[Stored items]
_____

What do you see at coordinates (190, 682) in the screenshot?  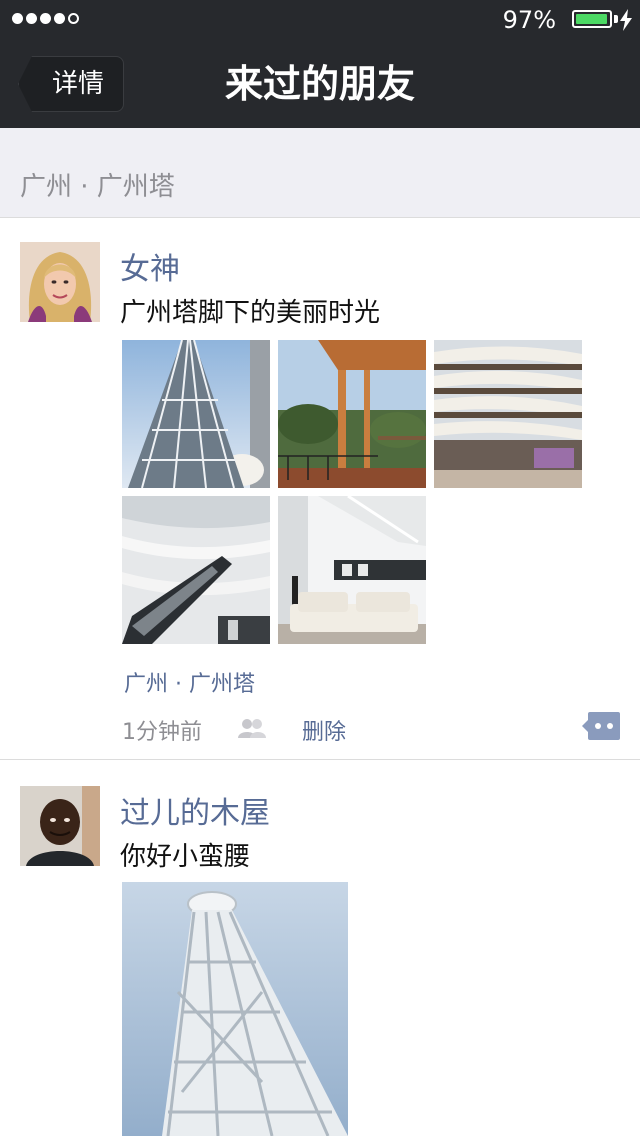 I see `post-location-link: 广州 · 广州塔` at bounding box center [190, 682].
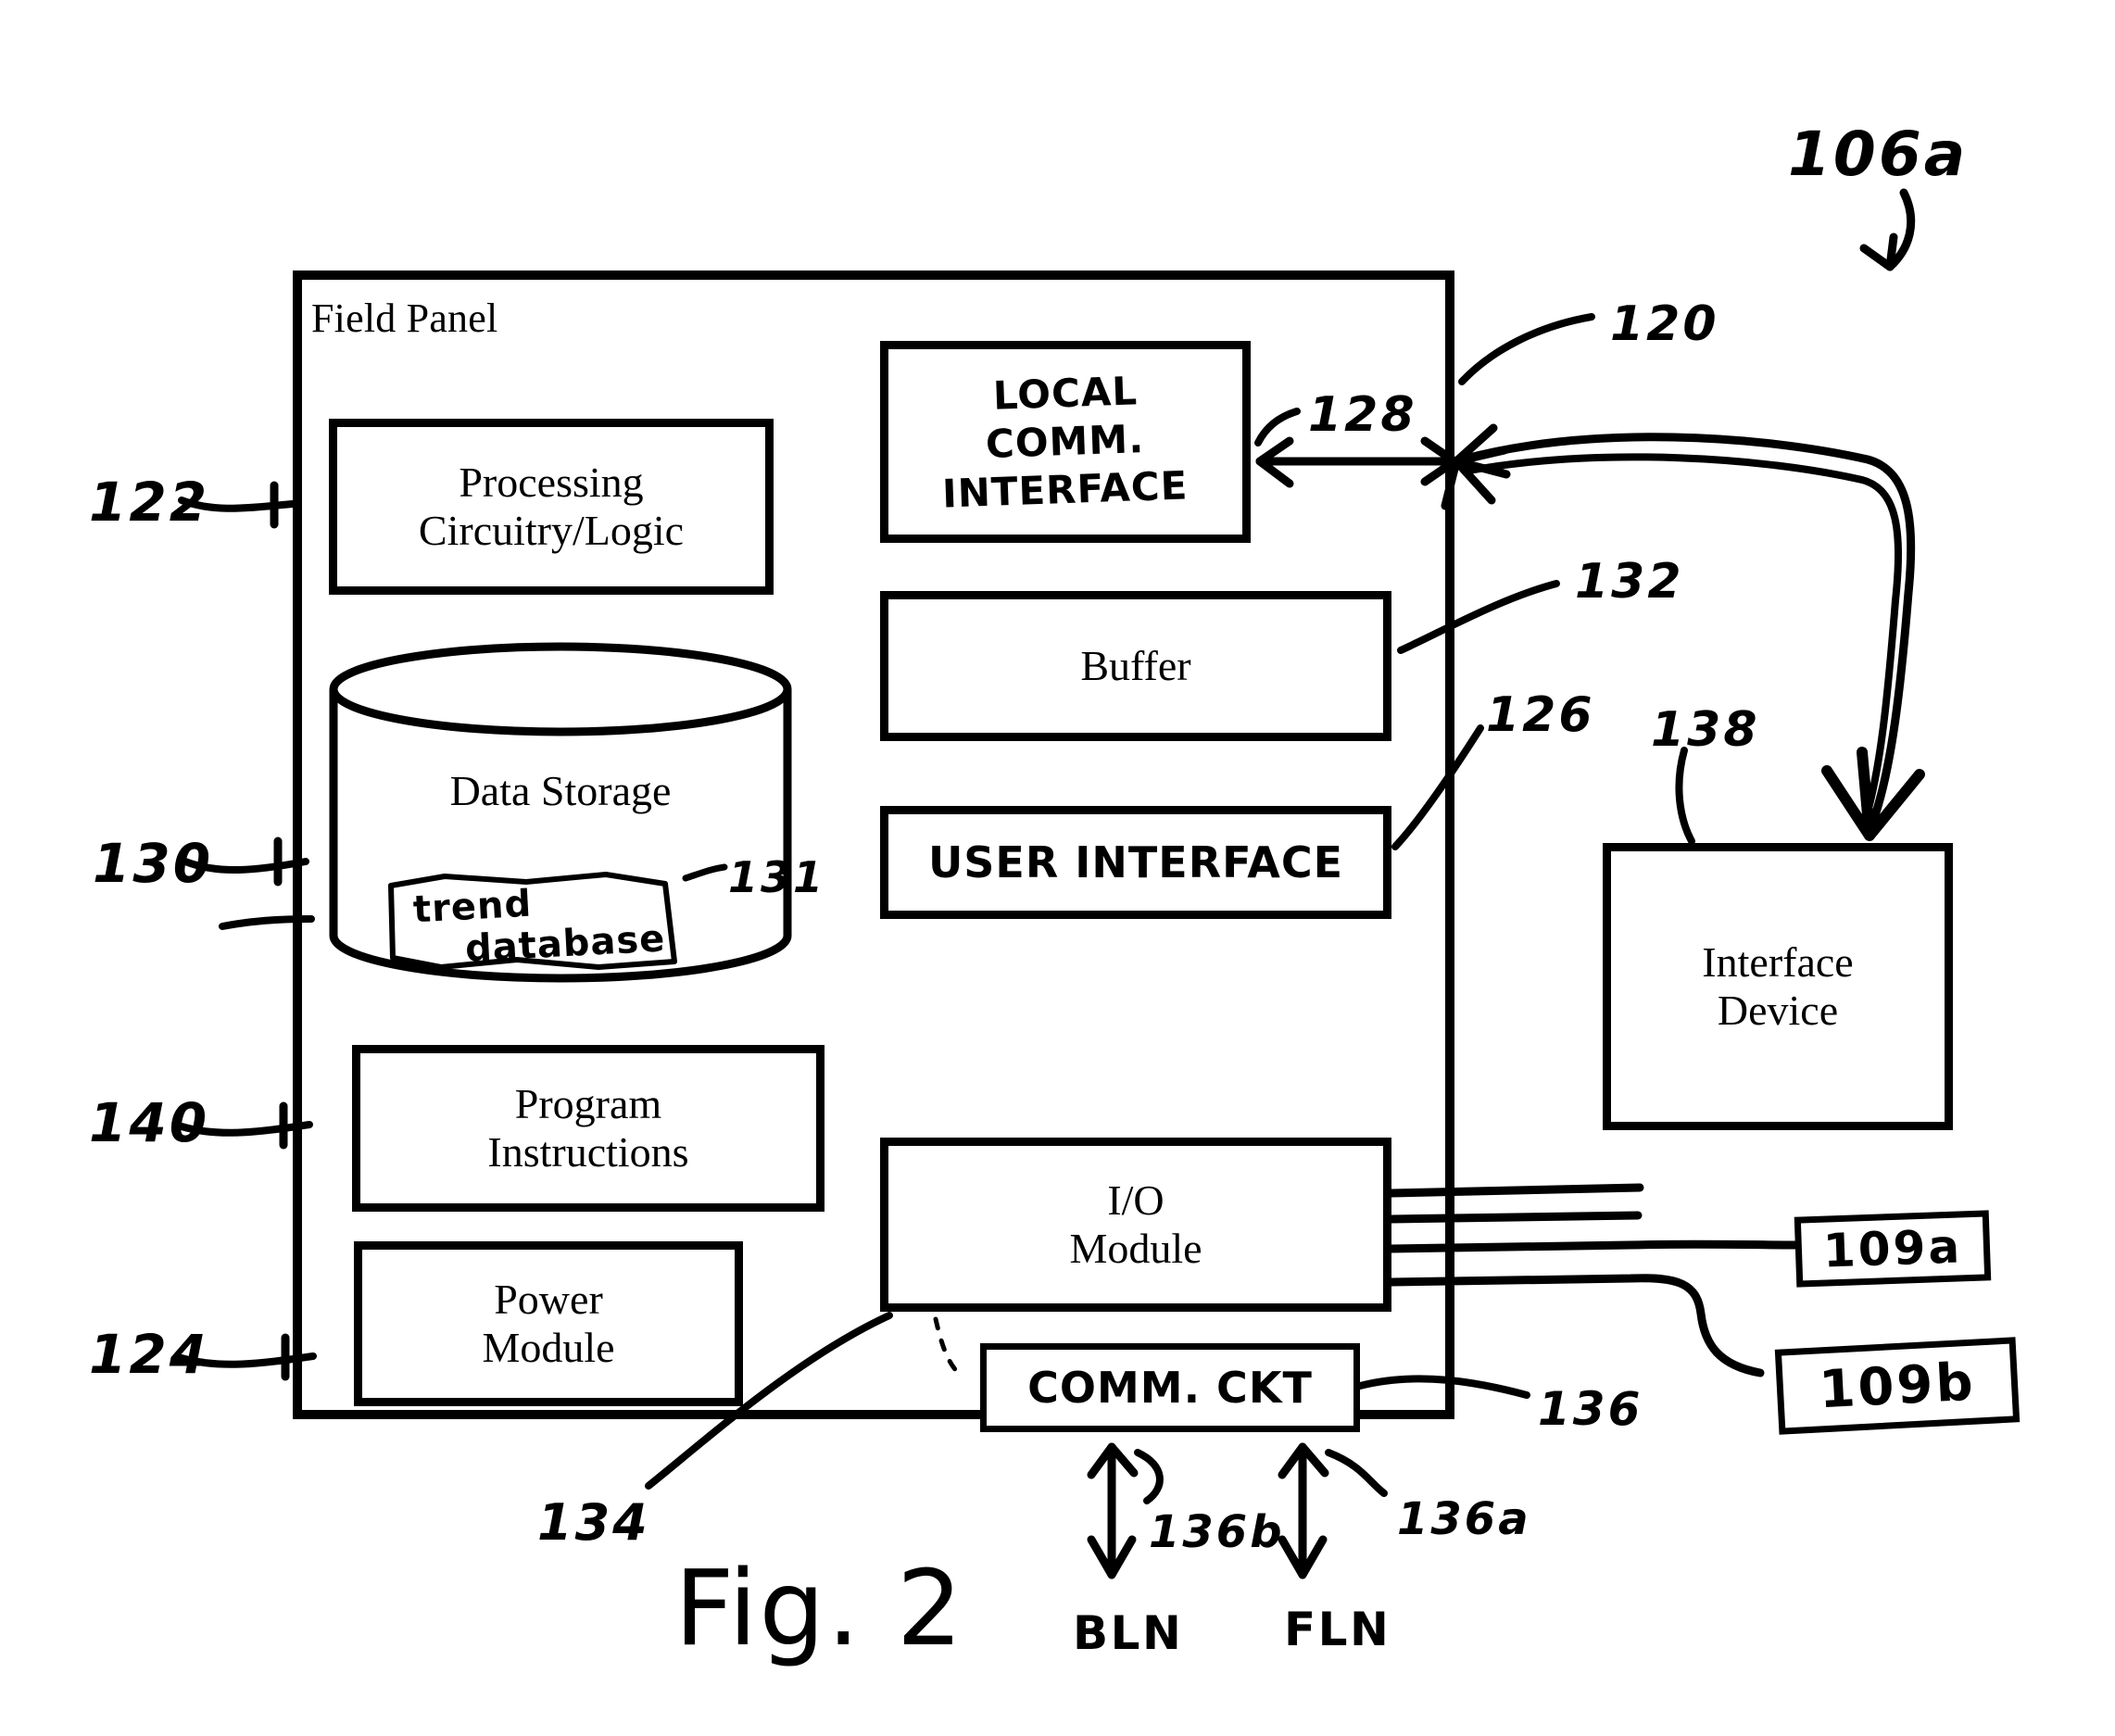  I want to click on power-module-line1: Power, so click(548, 1299).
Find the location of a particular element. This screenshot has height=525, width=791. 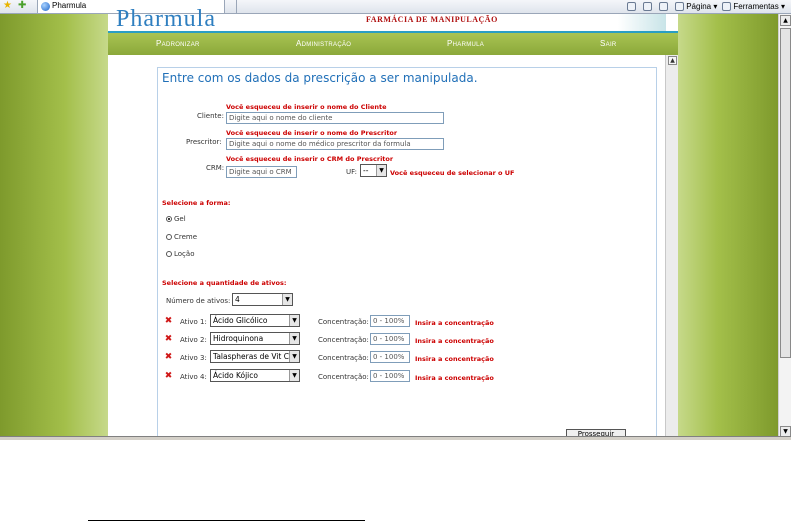

remove-ativo-2-icon: ✖ is located at coordinates (168, 340).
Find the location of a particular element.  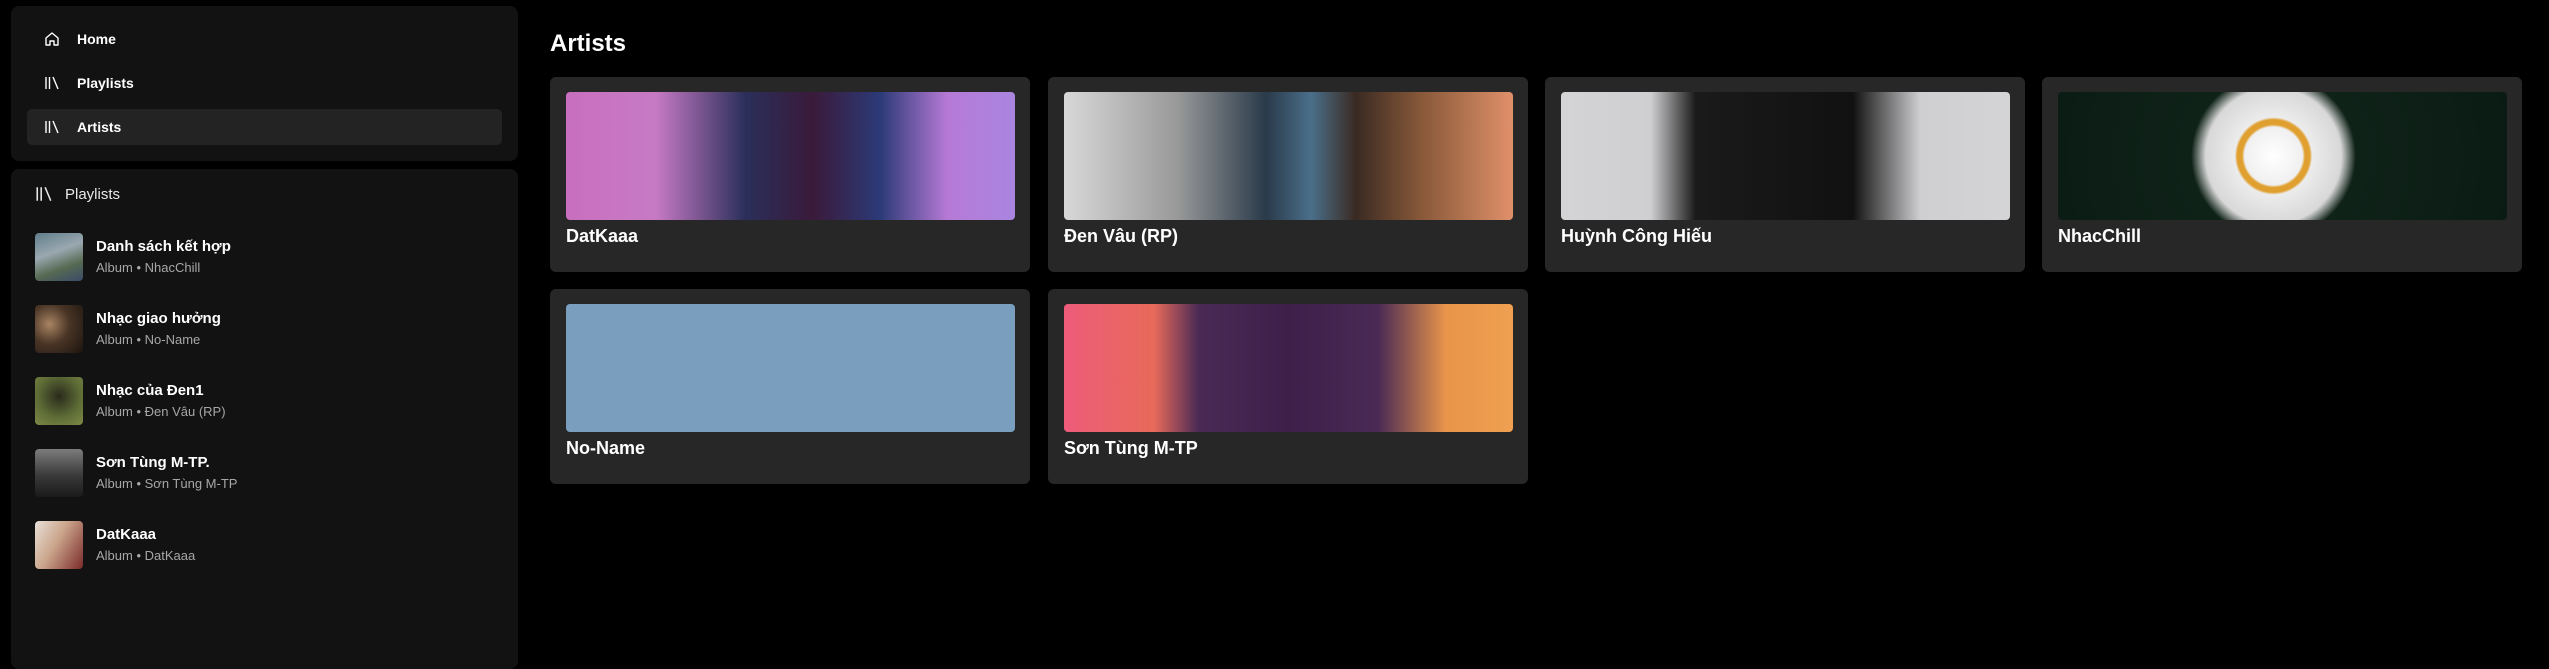

sidebar-nav: Home Playlists Artists is located at coordinates (264, 84).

_____

Can you format the records, from the line containing "Find the location of a particular element. This" through the last line of the records inclusive, as a JSON list with one string per line? Omit blank lines and leave the pictures out.

ANSWER SECTION:
[
  "Find the location of a particular element. This screenshot has height=525, width=791. ",
  "remove-ativo-2-icon: ✖ is located at coordinates (168, 340).",
  "Find the location of a particular element.  ",
  "sidebar-nav: Home Playlists Artists is located at coordinates (264, 84)."
]